INPUT DATA:
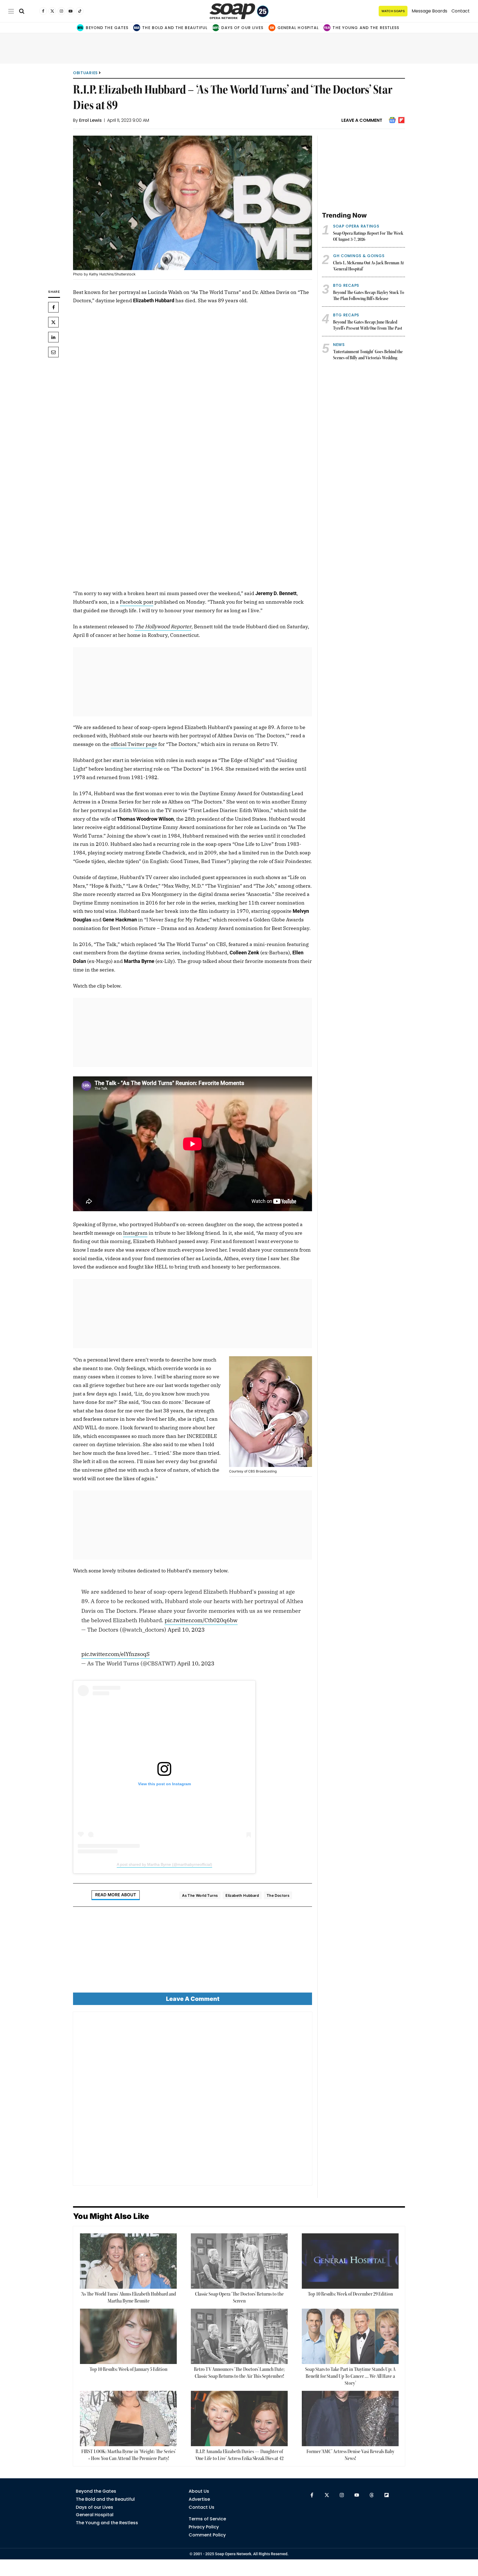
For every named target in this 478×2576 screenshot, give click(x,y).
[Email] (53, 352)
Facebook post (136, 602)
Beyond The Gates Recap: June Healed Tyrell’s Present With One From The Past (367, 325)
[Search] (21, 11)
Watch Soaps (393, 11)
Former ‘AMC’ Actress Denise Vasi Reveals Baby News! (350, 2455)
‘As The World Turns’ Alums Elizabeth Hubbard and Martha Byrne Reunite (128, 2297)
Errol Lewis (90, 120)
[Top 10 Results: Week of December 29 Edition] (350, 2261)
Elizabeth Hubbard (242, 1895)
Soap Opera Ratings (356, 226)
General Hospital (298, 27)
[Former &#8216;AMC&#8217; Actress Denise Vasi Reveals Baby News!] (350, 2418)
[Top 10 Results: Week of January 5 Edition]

THE PROBLEM: Copy every record above exactly, leaving out any pictures.

OUTPUT BELOW:
For every named target in this 478×2576 screenshot, give click(x,y).
[Email] (53, 352)
Facebook post (136, 602)
Beyond The Gates Recap: June Healed Tyrell’s Present With One From The Past (367, 325)
[Search] (21, 11)
Watch Soaps (393, 11)
Former ‘AMC’ Actress Denise Vasi Reveals Baby News! (350, 2455)
‘As The World Turns’ Alums Elizabeth Hubbard and Martha Byrne Reunite (128, 2297)
Errol Lewis (90, 120)
[Top 10 Results: Week of December 29 Edition] (350, 2261)
Elizabeth Hubbard (242, 1895)
Soap Opera Ratings (356, 226)
General Hospital (298, 27)
[Former &#8216;AMC&#8217; Actress Denise Vasi Reveals Baby News!] (350, 2418)
[Top 10 Results: Week of January 5 Edition]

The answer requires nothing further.